Como se pode ler no acórdão de 21-02-2006, processo 260/06-5ª, o silêncio, sendo um direito do arguido, não pode prejudicá-lo, mas também dele não pode colher benefícios. Se o arguido prescinde, com o seu silêncio, de dar a sua visão pessoal dos factos e eventualmente esclarecer determinados pontos de que tem conhecimento pessoal, não pode, depois, pretender que foi prejudicado pelo seu silêncio.
No acórdão de 15-02-2007, processo 15/07-5ª, diz-se: “É certo que a circunstância de o arguido em julgamento se haver remetido ao silêncio não pode ser valorada em seu desfavor, na certeza de que o fez no exercício de um direito - art. 343º, nº 1 do CPP. Mas, como vem alertando o STJ, a opção pelo silêncio pode ter consequências, que não passam pela sua valorização indevida”, citando-se neste aresto vários outros, como os de 30-10-1996, processo 59/96, de 24-10-2001, processo 2762/01-3ª, de 10-03-2004, processo 258/04-3ª, de 20-10-2005, processo 2939/05-5ª, de 14-06-2006, processo 2175/06-5ª, de 14-07-2006, processo 3163/06-5ª (ao não falar o arguido prescinde de poder gozar de circunstâncias atenuantes de relevo, como sejam a confissão e ao arrependimento), dando –se conta no mesmo aresto do que lembra o Tribunal Europeu dos Direitos do Homem, tendo presente o artigo 6º da CEDH e a propósito do silêncio e das presunções judiciais: “3. As presunções legais (de culpa) e o juízo que se faça do silêncio do arguido não são, em regra e só por si, incompatíveis com a presunção de inocência, não sendo absolutamente interdito que os tribunais nacionais possam inferir uma conclusão do silêncio do arguido, mas tais deduções só serão admissíveis quando a prova reunida é de tal modo concludente que do silêncio do arguido, quando com ela confrontado, apenas se pode inferir que a não pode negar”. – cfr. Ac. STJ 20/2/08, proc. nº 08P295, sendo nossos os sublinhados.

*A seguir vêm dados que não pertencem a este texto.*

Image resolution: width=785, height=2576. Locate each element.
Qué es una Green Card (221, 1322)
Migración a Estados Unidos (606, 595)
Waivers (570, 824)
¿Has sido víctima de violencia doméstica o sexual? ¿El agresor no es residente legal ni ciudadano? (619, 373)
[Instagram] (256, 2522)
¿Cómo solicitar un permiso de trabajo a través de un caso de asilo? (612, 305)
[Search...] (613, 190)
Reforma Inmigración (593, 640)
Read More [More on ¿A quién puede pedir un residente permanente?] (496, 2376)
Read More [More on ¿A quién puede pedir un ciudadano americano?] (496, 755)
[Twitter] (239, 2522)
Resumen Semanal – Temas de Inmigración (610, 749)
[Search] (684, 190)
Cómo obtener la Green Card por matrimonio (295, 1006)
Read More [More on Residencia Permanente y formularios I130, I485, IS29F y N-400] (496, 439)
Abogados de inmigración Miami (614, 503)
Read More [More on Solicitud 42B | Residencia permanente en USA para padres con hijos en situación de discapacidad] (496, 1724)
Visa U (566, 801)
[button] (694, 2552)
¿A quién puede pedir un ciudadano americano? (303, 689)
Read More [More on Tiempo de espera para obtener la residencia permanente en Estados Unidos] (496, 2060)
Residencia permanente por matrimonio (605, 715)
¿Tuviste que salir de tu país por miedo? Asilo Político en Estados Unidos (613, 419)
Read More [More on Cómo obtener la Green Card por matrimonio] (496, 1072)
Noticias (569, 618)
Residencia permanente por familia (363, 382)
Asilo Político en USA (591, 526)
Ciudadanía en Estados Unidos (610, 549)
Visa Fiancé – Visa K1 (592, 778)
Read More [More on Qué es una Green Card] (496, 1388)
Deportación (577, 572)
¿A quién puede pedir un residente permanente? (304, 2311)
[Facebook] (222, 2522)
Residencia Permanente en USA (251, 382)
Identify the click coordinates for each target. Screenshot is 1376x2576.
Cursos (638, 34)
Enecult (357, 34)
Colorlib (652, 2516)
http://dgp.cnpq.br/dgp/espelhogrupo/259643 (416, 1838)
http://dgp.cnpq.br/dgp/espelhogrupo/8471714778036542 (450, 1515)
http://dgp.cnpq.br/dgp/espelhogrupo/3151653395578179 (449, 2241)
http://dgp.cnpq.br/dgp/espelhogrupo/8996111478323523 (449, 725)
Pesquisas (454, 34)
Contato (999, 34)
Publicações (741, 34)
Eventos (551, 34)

[31] “Um arguido que mantém o silêncio em audiência, não pode ser prejudicado, pois não é obrigado a colaborar e goza da presunção de inocência, mas prescinde assim de dar a sua visão pessoal dos factos e eventualmente esclarecer determinados pontos de que tem um conhecimento pessoal. Daí que quando tal suceda não possa pretender que foi prejudicado pelo seu silencia”. cfr. Ac. STJ 20-10-2005, proc. nº 05P2939.